With the specific goal of avoiding sustained reprogramming, our laboratory has used episomal plasmid DNA to induce OSKM in vivo (Yilmazer et al, 2013). In a recent report, we showed that the generation of cells within skeletal muscle tissue that proliferate and express pluripotency markers—including NANOG—only transiently, not only eludes tumorigenesis but also enhances regeneration in a clinically relevant skeletal muscle injury model that involved laceration of the medial gastrocnemius (Fig 1c) (de Lazaro et al, 2017).

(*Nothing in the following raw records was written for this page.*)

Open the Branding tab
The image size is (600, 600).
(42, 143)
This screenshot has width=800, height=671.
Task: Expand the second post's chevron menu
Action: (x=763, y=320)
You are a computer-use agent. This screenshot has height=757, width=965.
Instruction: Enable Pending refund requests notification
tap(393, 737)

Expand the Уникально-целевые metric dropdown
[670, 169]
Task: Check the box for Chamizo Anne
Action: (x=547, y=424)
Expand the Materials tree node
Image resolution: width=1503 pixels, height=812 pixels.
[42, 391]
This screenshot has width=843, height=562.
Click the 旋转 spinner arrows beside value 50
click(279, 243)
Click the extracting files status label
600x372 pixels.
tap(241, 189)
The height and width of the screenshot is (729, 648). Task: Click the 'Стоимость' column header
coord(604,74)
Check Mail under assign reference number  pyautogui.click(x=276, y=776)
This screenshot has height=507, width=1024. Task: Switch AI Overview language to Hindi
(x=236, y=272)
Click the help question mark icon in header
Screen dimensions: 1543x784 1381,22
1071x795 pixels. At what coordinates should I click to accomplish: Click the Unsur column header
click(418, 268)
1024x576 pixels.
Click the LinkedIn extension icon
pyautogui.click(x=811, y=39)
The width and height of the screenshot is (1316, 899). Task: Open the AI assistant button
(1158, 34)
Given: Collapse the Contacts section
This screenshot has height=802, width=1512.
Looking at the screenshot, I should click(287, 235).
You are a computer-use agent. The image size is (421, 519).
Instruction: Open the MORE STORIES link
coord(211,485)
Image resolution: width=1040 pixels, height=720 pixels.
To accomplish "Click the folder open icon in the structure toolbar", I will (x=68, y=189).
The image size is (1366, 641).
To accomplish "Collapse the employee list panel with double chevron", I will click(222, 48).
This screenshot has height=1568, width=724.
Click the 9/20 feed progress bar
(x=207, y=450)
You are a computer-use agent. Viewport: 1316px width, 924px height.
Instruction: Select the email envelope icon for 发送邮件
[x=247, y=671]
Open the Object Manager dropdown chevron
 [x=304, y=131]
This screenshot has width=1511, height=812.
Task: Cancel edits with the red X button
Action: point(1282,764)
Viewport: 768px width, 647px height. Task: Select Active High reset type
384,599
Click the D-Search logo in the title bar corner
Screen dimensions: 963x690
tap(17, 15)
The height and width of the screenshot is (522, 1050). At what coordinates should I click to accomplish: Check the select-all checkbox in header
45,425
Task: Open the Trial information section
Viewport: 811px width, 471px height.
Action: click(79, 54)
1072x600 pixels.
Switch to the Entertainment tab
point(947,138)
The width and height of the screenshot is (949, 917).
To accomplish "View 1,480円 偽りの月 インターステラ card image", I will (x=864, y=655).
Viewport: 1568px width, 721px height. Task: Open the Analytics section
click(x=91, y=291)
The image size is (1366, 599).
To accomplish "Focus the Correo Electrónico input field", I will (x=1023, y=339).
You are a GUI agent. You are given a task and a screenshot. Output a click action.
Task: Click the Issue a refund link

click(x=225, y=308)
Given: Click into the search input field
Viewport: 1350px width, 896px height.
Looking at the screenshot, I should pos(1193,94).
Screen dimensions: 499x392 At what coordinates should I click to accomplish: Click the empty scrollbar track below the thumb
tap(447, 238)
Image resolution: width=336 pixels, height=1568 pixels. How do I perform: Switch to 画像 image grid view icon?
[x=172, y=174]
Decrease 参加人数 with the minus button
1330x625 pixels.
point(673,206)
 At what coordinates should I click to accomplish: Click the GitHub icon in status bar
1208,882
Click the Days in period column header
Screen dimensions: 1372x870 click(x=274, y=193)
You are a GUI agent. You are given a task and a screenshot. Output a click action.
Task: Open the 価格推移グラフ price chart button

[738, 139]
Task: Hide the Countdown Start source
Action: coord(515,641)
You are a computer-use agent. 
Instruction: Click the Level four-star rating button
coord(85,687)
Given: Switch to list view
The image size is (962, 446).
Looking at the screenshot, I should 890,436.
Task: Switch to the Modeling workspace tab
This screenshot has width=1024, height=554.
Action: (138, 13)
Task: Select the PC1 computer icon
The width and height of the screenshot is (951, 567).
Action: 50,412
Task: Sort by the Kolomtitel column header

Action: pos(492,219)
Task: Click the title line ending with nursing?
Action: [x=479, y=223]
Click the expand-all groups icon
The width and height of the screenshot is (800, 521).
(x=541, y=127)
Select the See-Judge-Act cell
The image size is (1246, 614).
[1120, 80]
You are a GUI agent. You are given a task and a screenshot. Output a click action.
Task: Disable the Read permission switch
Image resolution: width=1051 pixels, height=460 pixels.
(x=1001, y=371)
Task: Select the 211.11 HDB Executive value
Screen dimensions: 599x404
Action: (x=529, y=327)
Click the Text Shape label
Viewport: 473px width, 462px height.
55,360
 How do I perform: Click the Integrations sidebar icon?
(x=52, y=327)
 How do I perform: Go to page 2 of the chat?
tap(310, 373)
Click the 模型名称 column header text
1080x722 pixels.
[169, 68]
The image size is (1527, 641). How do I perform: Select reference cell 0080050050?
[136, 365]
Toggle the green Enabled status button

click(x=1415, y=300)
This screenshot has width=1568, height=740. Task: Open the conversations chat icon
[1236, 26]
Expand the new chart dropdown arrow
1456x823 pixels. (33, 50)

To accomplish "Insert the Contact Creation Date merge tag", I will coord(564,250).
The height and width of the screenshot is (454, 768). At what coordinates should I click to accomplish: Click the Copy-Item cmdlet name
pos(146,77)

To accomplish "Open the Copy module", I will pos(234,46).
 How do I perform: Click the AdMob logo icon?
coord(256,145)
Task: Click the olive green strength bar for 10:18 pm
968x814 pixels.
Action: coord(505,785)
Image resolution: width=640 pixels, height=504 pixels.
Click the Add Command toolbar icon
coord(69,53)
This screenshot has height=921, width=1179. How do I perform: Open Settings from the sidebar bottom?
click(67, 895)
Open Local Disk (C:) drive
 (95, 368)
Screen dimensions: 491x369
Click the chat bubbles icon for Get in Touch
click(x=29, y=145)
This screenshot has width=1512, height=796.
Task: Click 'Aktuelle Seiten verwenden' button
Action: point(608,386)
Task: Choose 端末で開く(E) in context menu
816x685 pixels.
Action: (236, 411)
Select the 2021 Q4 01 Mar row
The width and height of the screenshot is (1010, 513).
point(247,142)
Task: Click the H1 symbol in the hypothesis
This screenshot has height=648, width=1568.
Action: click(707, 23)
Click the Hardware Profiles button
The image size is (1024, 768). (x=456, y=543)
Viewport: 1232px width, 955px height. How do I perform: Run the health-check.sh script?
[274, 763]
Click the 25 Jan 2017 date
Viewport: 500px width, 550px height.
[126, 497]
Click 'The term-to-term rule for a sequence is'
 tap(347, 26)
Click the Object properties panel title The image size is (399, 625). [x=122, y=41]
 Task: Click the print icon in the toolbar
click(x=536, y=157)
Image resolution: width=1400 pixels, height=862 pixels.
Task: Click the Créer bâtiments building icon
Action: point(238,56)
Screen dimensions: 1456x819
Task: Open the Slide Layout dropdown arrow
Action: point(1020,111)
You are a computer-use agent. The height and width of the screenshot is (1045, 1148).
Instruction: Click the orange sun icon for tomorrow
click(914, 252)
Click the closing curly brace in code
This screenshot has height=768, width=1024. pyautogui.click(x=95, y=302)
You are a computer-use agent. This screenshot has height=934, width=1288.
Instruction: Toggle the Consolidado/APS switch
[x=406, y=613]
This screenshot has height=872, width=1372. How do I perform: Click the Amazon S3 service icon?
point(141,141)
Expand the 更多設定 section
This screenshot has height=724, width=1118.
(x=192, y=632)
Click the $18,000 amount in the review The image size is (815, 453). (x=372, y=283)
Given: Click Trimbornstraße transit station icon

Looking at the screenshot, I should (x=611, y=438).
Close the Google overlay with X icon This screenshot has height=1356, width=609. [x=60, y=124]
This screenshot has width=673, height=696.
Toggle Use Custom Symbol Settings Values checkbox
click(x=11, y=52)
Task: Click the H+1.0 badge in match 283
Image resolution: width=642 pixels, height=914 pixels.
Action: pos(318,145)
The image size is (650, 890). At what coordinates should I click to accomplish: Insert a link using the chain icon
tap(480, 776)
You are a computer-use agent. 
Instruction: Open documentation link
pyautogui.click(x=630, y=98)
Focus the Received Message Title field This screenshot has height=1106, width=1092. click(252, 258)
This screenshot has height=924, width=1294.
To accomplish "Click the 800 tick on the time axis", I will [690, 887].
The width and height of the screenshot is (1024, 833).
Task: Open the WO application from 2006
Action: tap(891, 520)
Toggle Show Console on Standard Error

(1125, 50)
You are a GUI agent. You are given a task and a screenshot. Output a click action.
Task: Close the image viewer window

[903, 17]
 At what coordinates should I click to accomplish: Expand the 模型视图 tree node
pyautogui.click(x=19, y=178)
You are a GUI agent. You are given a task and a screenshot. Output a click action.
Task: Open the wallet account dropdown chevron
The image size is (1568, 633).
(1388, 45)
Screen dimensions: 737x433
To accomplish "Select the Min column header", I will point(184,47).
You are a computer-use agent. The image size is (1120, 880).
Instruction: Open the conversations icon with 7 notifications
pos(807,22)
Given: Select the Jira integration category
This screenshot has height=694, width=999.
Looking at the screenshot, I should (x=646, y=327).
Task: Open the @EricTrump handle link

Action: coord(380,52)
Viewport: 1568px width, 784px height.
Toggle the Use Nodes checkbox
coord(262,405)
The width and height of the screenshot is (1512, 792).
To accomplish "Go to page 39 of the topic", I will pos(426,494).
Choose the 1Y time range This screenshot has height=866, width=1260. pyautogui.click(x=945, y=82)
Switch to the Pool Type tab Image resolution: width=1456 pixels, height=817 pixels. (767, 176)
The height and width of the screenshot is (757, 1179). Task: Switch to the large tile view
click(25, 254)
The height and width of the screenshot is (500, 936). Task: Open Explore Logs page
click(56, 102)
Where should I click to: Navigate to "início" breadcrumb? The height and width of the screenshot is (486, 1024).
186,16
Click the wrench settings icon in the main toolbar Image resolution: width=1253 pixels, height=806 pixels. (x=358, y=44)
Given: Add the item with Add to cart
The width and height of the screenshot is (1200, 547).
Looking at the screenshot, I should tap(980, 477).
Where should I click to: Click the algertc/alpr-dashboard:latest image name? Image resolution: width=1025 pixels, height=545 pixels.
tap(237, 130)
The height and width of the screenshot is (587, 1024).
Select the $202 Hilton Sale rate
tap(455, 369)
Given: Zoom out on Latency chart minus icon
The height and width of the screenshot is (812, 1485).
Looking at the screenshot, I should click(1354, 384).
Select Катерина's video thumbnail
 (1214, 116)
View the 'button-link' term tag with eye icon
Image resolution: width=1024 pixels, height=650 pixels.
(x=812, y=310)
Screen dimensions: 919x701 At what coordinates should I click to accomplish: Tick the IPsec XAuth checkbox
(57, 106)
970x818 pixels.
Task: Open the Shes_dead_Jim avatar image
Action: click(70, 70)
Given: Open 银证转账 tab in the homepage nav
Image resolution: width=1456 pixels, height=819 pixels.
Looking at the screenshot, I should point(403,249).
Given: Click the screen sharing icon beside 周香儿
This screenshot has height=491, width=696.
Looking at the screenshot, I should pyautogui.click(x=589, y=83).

Indeed, the existence of a transient proliferative phase upon reprogramming via OSKM induction, either as partial reprogramming (Fig 1d) or as a transient pluripotent‐like state (Fig 1c), may be more efficient in repopulating the injured site compared to transdifferentiation strategies (Fig 1a) that use cell‐specific transcription factors to mediate direct conversion between mature cell types, but lack the induction of cell division (Fig 1a). In addition, two studies have recently suggested that senescence signals, triggered by tissue damage and ageing, could favour and increase the efficiency of in vivo reprogramming (Chiche et al, 2016; Mosteiro et al, 2016). This interaction may reinforce the potential of the OSKM cocktail to assist regeneration of injured and aged tissues.
Future directions and concluding remarks
Collectively, all these studies confirm that in vivo overexpression of OSKM can induce cell reprogramming without increasing the risk of teratoma formation. However, transient expression of such factors is key to avoid sustained pluripotency, uncontrolled proliferation and tumorigenesis, and should therefore be a prerequisite for clinical applications, either via partial in vivo reprogramming or through the generation of transient pluripotent‐like intermediate cells. The potential of the OSKM cocktail to enhance regeneration is encouraging in both strategies. To further explore therapeutic approaches, therefore, it is imperative that the field moves beyond any presumed association of in vivo reprogramming with teratoma formation and instead focuses on resolving the remaining challenges towards clinical translation.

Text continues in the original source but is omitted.